The general sloth, passivity, delight in being lied to, is his great topic. And he brings to it an urgency of outrage that must have a lot to do with his conviction that in a parallel universe, on another channel somewhere, he could have been one of the actors. His most savage satire yet, Duluth (1983), one of his best and most frenziedly inventive books, has characters entirely enmeshed in third-rate dreams. On a more practical level, he foresaw long before it happened that the logical presidential candidate would be an actor; and more recently, in News-week, he exactly prophesied the effect Ollie North would have via the networks. When we learn from Bob Woodward’s Veil: The Secret Wars of the CIA that ‘since Ronald Reagan did not read many books but watched movies the CIA began to produce profiles of leaders that could be shown to the President … soon the CIA began providing a classified travelogue of all countries that Reagan planned to visit’, then we’re in Vidal’s territory. Not only is the President in a movie, but everyone else has to join him there.

Duluth, though, was only a book. Vidal’s satires are fuelled with frustration. ‘Myra Breckinridge is very much a frustrated power figure who takes charge of her admittedly fictive universe.’ He flourishes in gloomy triumph a sheet of statistics thoughtfully compiled by the British Public Lending Right people, which shows that last year 30,000 people borrowed Duluth, but you feel that 30,000 strikes him as not very many. He likes to point out (his own statistics) that at least one third of Americans are functionally illiterate.
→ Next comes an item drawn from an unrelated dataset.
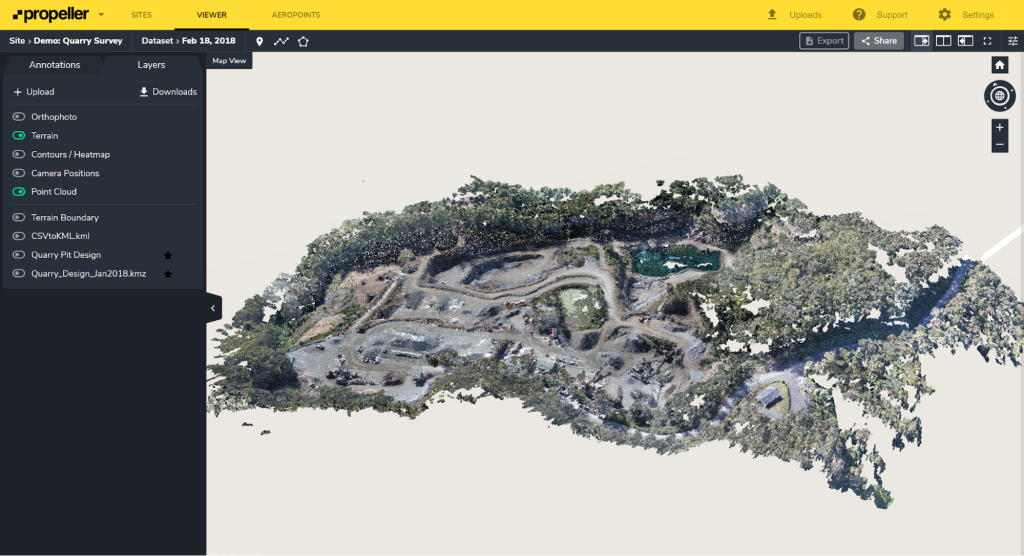
Task: Select the point marker annotation tool
Action: [260, 41]
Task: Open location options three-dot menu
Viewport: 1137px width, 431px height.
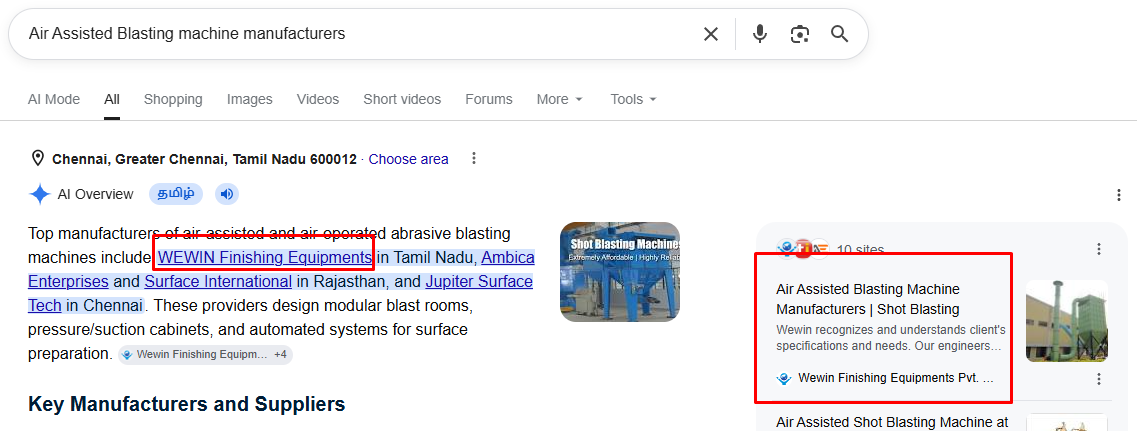Action: (x=474, y=158)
So he is back to his public/private dilemma. ‘The public self is just that – the extent to which one wants to get involved with politics or whatever. The private self does the writing. I don’t think I bring the two together. I certainly try not to.’ But what about the Life? Well, his writing self lives, and has done for more than 30 years, with Howard Austen, who is even less of a sentimentalist (were that possible) than Vidal. They – he – used to explain to romantically ‘programmed’ interviewers that it wasn’t a marriage – ‘none of the assumptions are there. Each marriage I know of starts on the assumption of sexual exclusivity’; however, as time’s gone by, the distinctions seem to have lapsed, perhaps because marriages in any case tend to become companionable. The house in Ravello, Italy, where I talked with him is out on a promontory, islanded from the town by gardens, vines, walks. He was entertained to discover that it had been built by my husband’s first cousin twice-removed, Lucille Beckett – ‘Welcome to your patrimony … How are the mighty fallen.’ Some of the Thirties furniture is still there, the floors are tiled, the walls white, with 18th-century paintings and a Roman mosaic. There is the patter of tiny feet (two dogs, a cat) and there are books, books, books. They have an apartment in Rome and another place in Los Angeles, but this, increasingly, is where the writing gets done.
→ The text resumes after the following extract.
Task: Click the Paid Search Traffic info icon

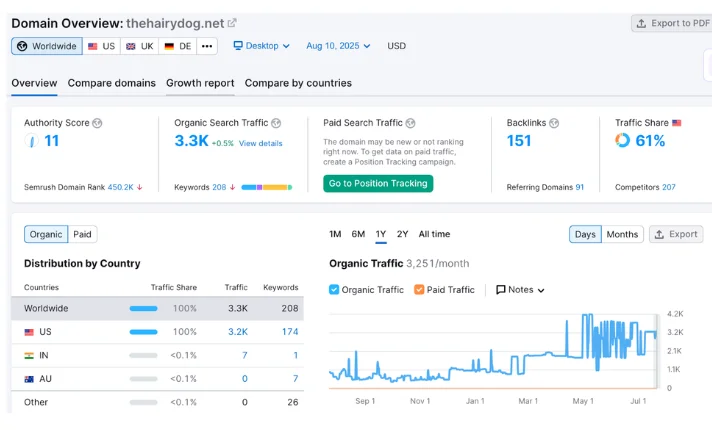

The hapless biographer will have to dig deep to come up with the inner Life, there’s so much on the surface. Vidal has long ago published his selected indiscretions – for instance, Anaïs Nin (‘Well she was exotic, I must say; and I was 20, she was 42, and she had a radiant act’). Then there was the conquest of Jack Kerouac. He is, he says, distracting his biographer with famous friends – ‘Greta Garbo, Eleanor Roosevelt, Edith Sitwell, Hannah Arendt, Elizabeth Taylor’, not to mention Paul Newman and Joanne Woodward and other assorted celebrities. ‘I have lived in many different worlds … I didn’t even try to meet anyone. I give my biographer all sorts of fascinating names to track down, hoping he’ll forget all about me.’